Selâmün aleyküm muhterem hocam.

Zekat ile ilgili bir süalim vardı linki acamadim tekrar deneyeceğim ama yine de sormak istiyorum.

1- Zekatta nisan miktarı muhtelif olduğu malum altının, gümüşün, ticaret esyasinin hayvanatin farklı farklı. Mesela ihtiyaç miktarından fazla 200 dirhem gümüş mukabili (örneğin 3000 tl si) olan kişi ile 39 tane koyunu veya 29 tane büyük baş hayvanı olan (ki toplam değerleri gümüş veya altın sahibinden çok daha fazla) zekat vermiyor deniyor bu husustaki izahatta,

2- Bir kimse evi var arabasi var geliri var yani vaziyeti musait ve şer'an zengin ama vadeli borçları var ( ev kredisi veya araba kredisi gibi) bu kisi borçlarım var diye zekat vermek istemiyor. Gelecek yıllara taksim edilmiş taksitli borçların nisaptan düşürülmesi hususunda,

3- bu sorunun ikinciyle alakası var şöyle ki; geçen seneden zekat vereceği tarihe kadar ödemiş olduğu taksitli borçları mesela maaşından veya ticari gelirinden ödeyerek bugüne kadar gelmiş ( mesela her ay brüt 3000 tl geliri var havaici asliyesi ne ilaveten 1000 tl taksit kesiliyor ve her ay net eline 1000 tl kaldığını düşünürsek ) yıl sonunda elinde kalan meblagdan ödediği borçlar tekrar düşecek mi ?

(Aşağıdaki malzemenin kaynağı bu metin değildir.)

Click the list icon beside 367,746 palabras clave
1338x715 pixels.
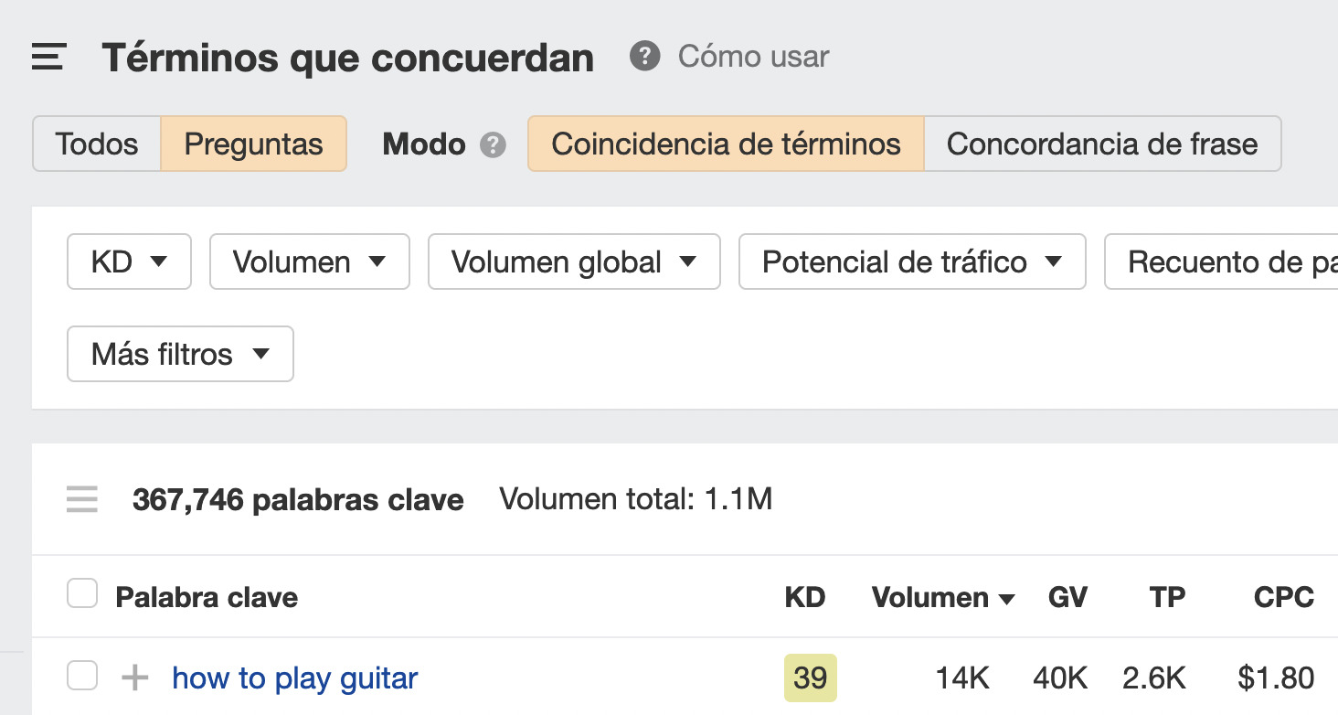coord(82,500)
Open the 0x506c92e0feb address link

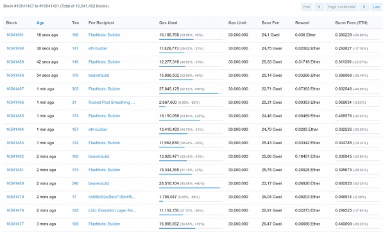point(112,197)
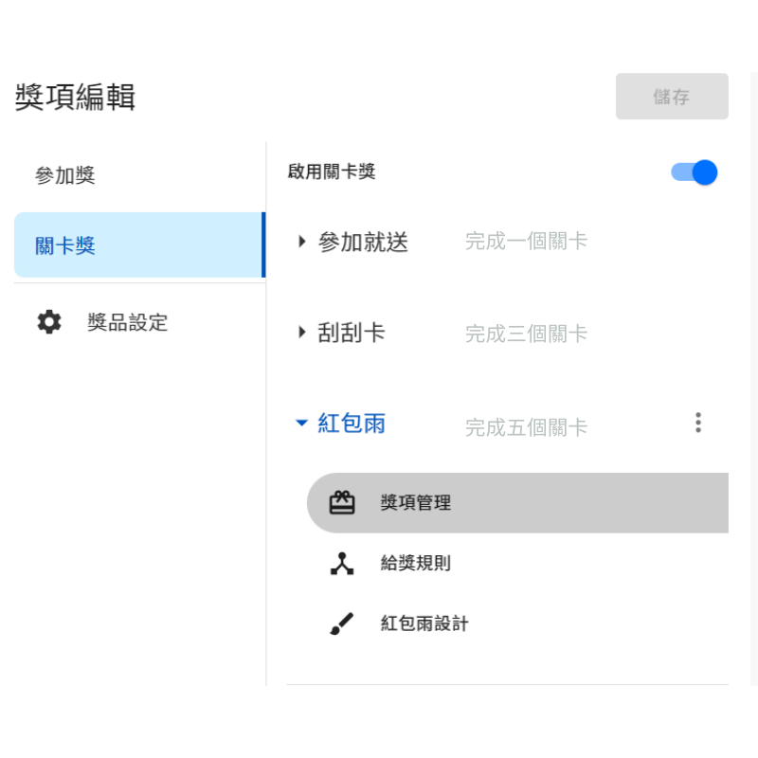Open the 紅包雨設計 menu item
This screenshot has width=758, height=758.
click(x=424, y=624)
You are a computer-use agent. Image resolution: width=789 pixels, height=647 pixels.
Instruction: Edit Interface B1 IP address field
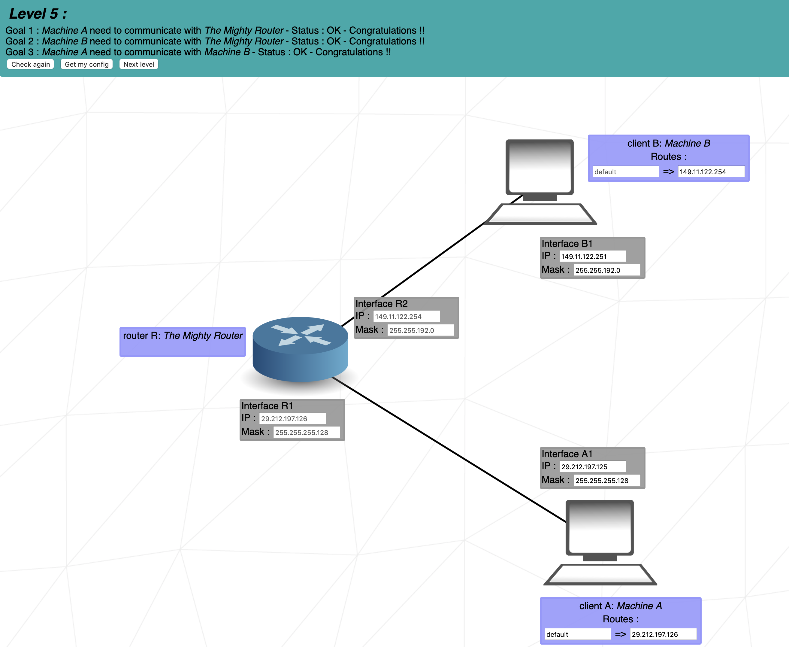coord(592,256)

4- kiracinin bir yıl içinde ödediği kiralar nisaptan düşürülurmu? Bu hususlarda da yardimci olurmusunuz ? Kusuruma bakmayin hocam belki linklerde vardır ama acamadigim için rahatsız ettim hakkınızı helal edin. Dua eder dualarinizi beklerim Hayırlı Ramazanlar... Germiyanoğlu Yusuf – Facebook

*******

Ve aleyküm selam kardeşim; maalesef sitemizdeki problem devam ediyor. Sorularınızı kısaca cevaplamaya çalışalım.

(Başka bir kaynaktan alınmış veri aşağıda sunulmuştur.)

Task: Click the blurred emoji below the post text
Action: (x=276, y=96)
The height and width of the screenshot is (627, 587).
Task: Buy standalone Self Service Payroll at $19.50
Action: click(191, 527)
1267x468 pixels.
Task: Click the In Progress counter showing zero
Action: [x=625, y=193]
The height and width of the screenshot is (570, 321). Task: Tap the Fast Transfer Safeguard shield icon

1. İslâm fıkhında kendilerine zekât gereken mallar beş sınıftır.

a) Nakitler; altın, gümüş ve nakit paralar bu sınıfa girer.

b) Madenler ve defineler;

c) Ticaret malları;

d) Tarım ürünleri ve meyveler;

e) Çoğunluğa göre evcil sâime hayvanlar; Mâlikîlere göre ayrıca yılın yarıdan fazlasında ağılda beslenen hayvanlar…

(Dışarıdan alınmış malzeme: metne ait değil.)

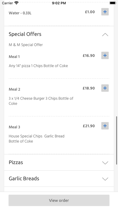The height and width of the screenshot is (209, 118).
Task: Tap the Wi-Fi status icon
Action: (x=16, y=3)
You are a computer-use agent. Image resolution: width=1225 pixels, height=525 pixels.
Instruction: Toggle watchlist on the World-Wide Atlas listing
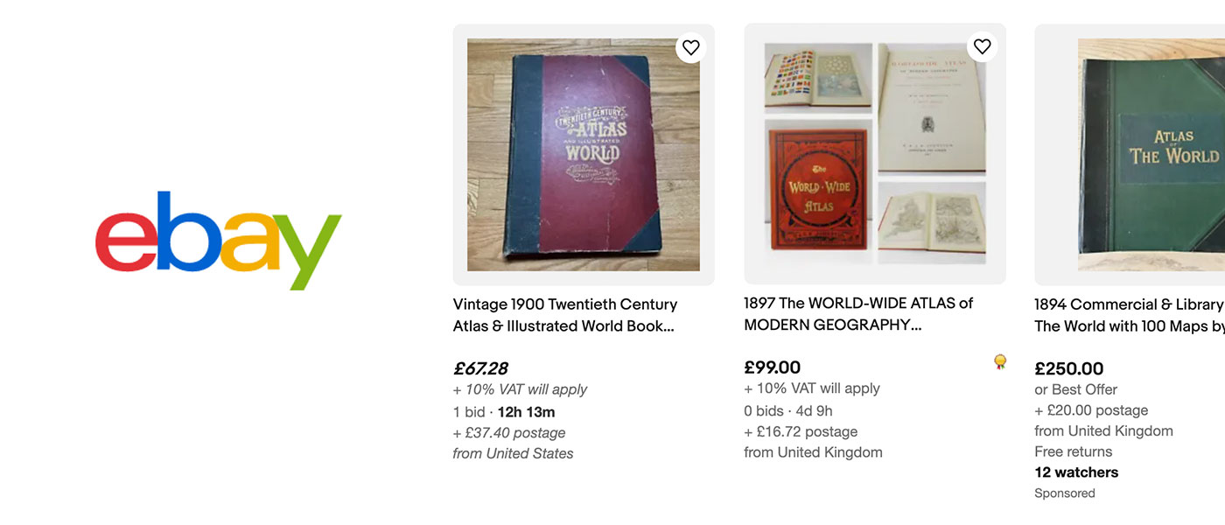[x=982, y=46]
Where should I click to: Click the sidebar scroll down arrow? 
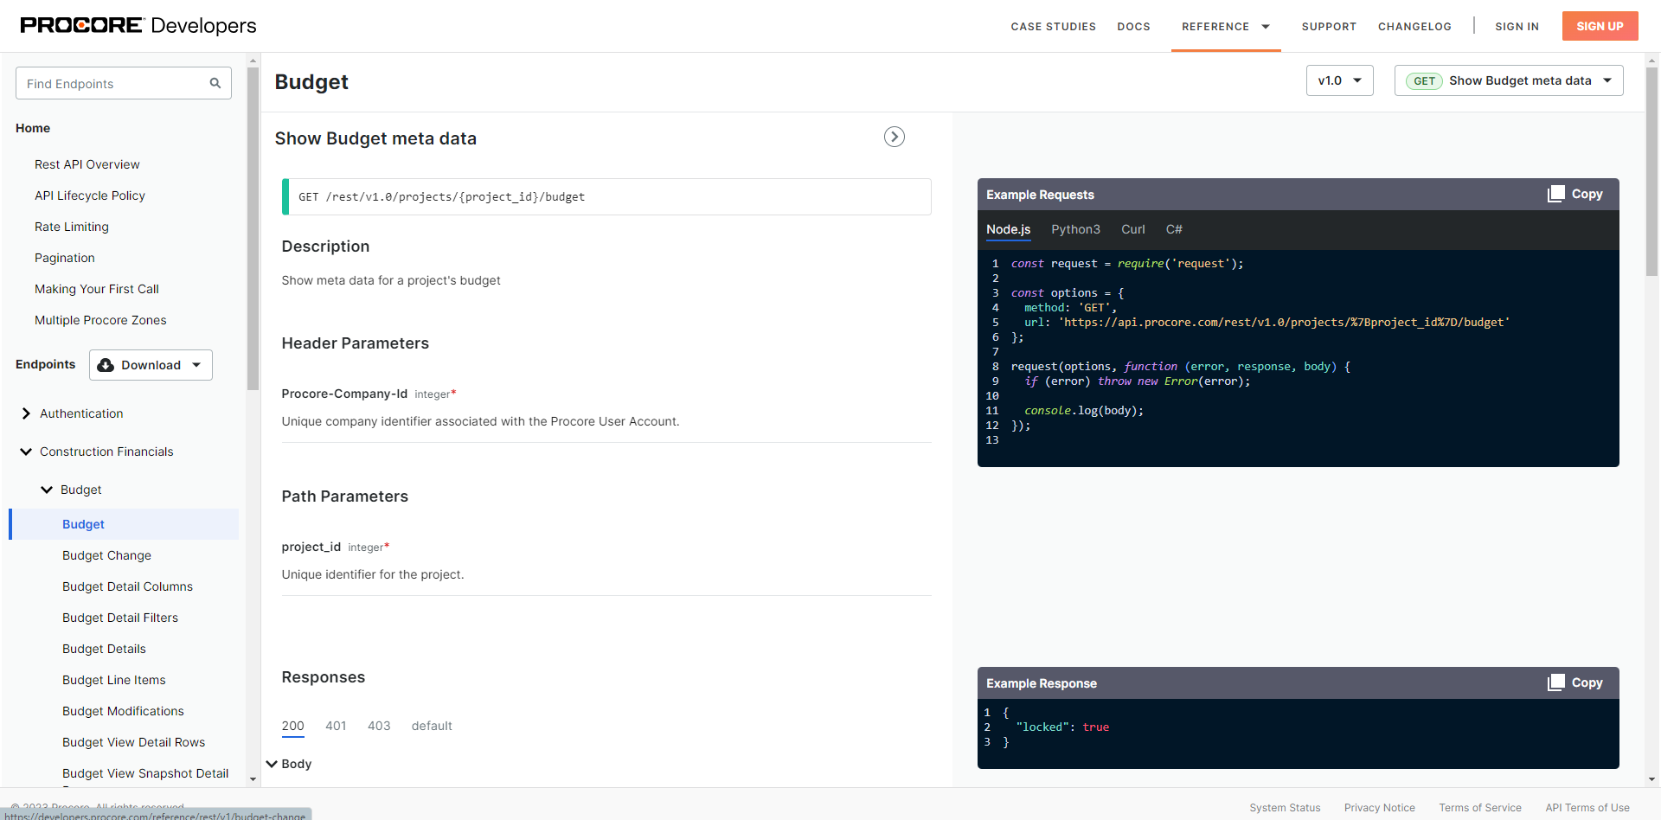coord(253,778)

Bu sınıflar ve bu sınıflara dair zekât kıstasları / ölçüleri, Allah Teala ve Rasûlü Efendimiz (s.a.v.) tarafından konulmuştur. Nedeni-niçini aranmaz. Elbette ki bizim aklımızın ermediği, mantığımızın sarmadığı, fikrimizin kavaryamadığı pek çok sebep ve hikmetleri vardır. Ama biz bunları bilmekle değil, emredilenleri emredildiği gibi yapmakla mükellefiz. Bunlar taabbudî emirlerdir. Yani hikmeti bilinmeyen ve tamamıyla Allah’ın emir ve yasağına bakan esaslardır, kaideler / kurallardır.

2. Kişinin varlığı da var borcu da varsa, önce borcunu hesaplayıp vadeli borçlarının içinden bir yıl içerisinde ödeyeceklerini tesbit edecek. Ardından da elindeki varlığından (altın-nakit, mal-mülk ne varsı) bunu düşecek. Geriye kalan miktar nisap miktarında ise, onun mutlaka zekatını ödeyecek.

3. Kanatimce bu sorunuzun cevabı 2’nci maddede verildi. O usûl / yöntem her sene için geçerlidir, borçlar bitinceye kadar aynen devam eder.

4. Kiracının yıl içinde ödedikleri gitmiş, harcanıp kişinin elinden çıkmış, onun nesini nisaba dâhil edeceksin ki? Zekat hesabı, sene sonundaki elinde mevcut varlık üzerinden yapılır, harcananlardan değil.